If a line in the entries below includes "agent", show that line.

Excerpts from a dataset:
•••
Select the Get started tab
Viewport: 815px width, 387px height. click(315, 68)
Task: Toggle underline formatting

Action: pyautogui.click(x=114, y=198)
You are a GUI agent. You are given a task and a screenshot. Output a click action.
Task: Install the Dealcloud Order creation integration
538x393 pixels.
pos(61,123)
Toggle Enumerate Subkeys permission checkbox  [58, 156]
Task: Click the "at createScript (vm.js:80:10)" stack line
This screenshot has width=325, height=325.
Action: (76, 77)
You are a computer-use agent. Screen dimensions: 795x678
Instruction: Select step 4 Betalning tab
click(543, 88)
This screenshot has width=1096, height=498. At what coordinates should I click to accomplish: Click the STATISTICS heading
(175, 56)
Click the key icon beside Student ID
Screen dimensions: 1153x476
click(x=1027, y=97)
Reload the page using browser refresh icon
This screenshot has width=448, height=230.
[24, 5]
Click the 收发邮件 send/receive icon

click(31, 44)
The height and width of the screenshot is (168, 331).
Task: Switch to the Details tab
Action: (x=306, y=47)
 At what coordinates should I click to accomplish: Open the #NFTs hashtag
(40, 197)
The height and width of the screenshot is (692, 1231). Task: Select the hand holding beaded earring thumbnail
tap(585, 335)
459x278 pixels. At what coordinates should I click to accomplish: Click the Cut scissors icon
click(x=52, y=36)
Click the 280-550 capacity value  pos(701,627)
•••
### OUTPUT
You are a GUI agent. You are given a task and a screenshot. Output a click action.
You are a computer-use agent. Screen dimensions: 795x678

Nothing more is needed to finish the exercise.